= Württemberg T 3 =

Württemberg T 3 DRG Class 89.3-4
Locomotive 89 339 in Bochum Dahlhausen (5 October 1985)
| Quantity | 14 | 96 |
| Numbers | DRG 89 301-311 DRG 89 314–316 | DRG 89 312–313 DRG 89 317–410 |
| Manufacturers | Maschinenfabrik Esslingen MG Heilbronn, Krauss |  |
| Entered service | 1891–1896 | 1896–1913 |
| Retired |  |  |
| Wheel arrangement | 0-6-0 |  |
| Axle arrangement | C n2 |  |
| Type | Gt 33.10 | Gt 33.12 |
| Average axle load | 10,0 t | 12.0 t |
| Length over buffers | 8,505 mm (27 ft 10+3⁄4 in) |  |
| Driving wheel diameter | 1,045 mm (3 ft 5+1⁄4 in) |  |
| Top speed | 45 km/h (28 mph) |  |
| Boiler overpressure | 12 kg/cm^{2} (1,180 kPa; 171 psi) |  |
| Cylinder bore | 380 mm (14+15⁄16 in) |  |
| Piston stroke | 540 mm (21+1⁄4 in) |  |
| Grate area | 1.00 m^{2} (10.8 sq ft) |  |
| Evaporative heating area | 63.90 m^{2} (687.8 sq ft) |  |
| Power | N.K. |  |
| Adhesive weight | 29,7 t | 35.7 t |
| Service weight | 29,7 t | 35.7 t |
| Brakes | N.K: |  |

The Württemberg T 3s were German steam locomotives with the Royal Württemberg State Railways (Königlich Württembergische Staats-Eisenbahnen) delivered between 1891 and 1913.

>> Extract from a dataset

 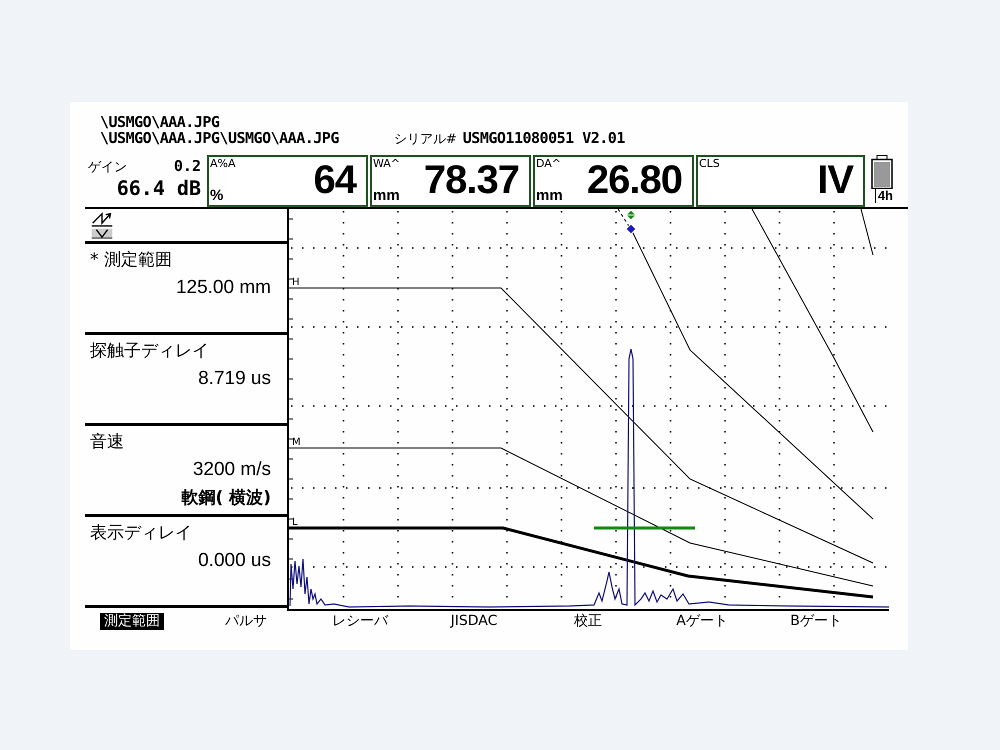 I want to click on readout-label: DA^, so click(x=549, y=164).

These tank locomotives were built for hauling goods trains and had three coupled axles but no carrying axles. All 110 examples went into the Deutsche Reichsbahn fleet where they were incorporated as DRG Class 89.3-4 in the numbering plan. By 1945 almost all of them had been retired or transferred to industry.

Three locomotives were rescued from the scrap yard, one of which is being presently restored to operational condition by the Railway Vehicle Preservation Society (Gesellschaft zur Erhaltung von Schienenfahrzeugen).

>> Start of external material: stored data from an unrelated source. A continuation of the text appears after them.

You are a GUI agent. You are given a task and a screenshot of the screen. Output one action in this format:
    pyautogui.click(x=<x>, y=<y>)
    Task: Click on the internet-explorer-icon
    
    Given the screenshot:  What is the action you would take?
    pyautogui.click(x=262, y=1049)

Württemberg T 3 L DRG Class 89.4
| Quantity | 4 |
| Number range | DRG 89 411 |
| Manufacturers | Esslingen Heilbronn Krauss |
| Entered service | 1894–1898 |
| Retired |  |
| Wheel arrangement | 0-6-0 |
| Axle arrangement | C |
| Average axle load | 10.8 tonnes (10.6 long tons; 11.9 short tons) |
| Length over buffers | 8,920 mm (29 ft 3+1⁄8 in) |
| Ø Driving wheel | 1,045 mm (3 ft 5+1⁄4 in) |
| Top speed | 45 km/h (28 mph) |
| Boiler overpressure | 12 kg/cm^{2} (1,180 kPa; 171 psi) |
| Cylinder bore | 380 mm (14+15⁄16 in) |
| Piston stroke | 540 mm (21+1⁄4 in) |
| Grate area | 1.00 m^{2} (10.8 sq ft) |
| Evaporative heating area | 63.90 m^{2} (687.8 sq ft) |
| Power | N.K. |
| Adhesive weight | 32.3 tonnes (31.8 long tons; 35.6 short tons) |
| Service weight | 32.3 tonnes (31.8 long tons; 35.6 short tons) |
| Brakes | N.K. |

The Class T 3 L engines of the Royal Württemberg State Railways were also 0-6-0 tank locomotives and intended for goods train duties. Four examples were built, of which one survived into the Deutsche Reichsbahn fleet and was numbered as 89 411 within Class 89.3-4 of the DRG renumbering plan.

These four 'specials' had a steerable axle and were somewhat longer than the other Württemberg T 3s. They were deployed on the lines from Schiltach to Schramberg and from Waldenburg to Künzelsau, but proved to have very high maintenance costs, with the result that three of them were retired by the Württemberg State Railways. The remaining one was taken over by the Reichsbahn, but was soon taken out of service as well.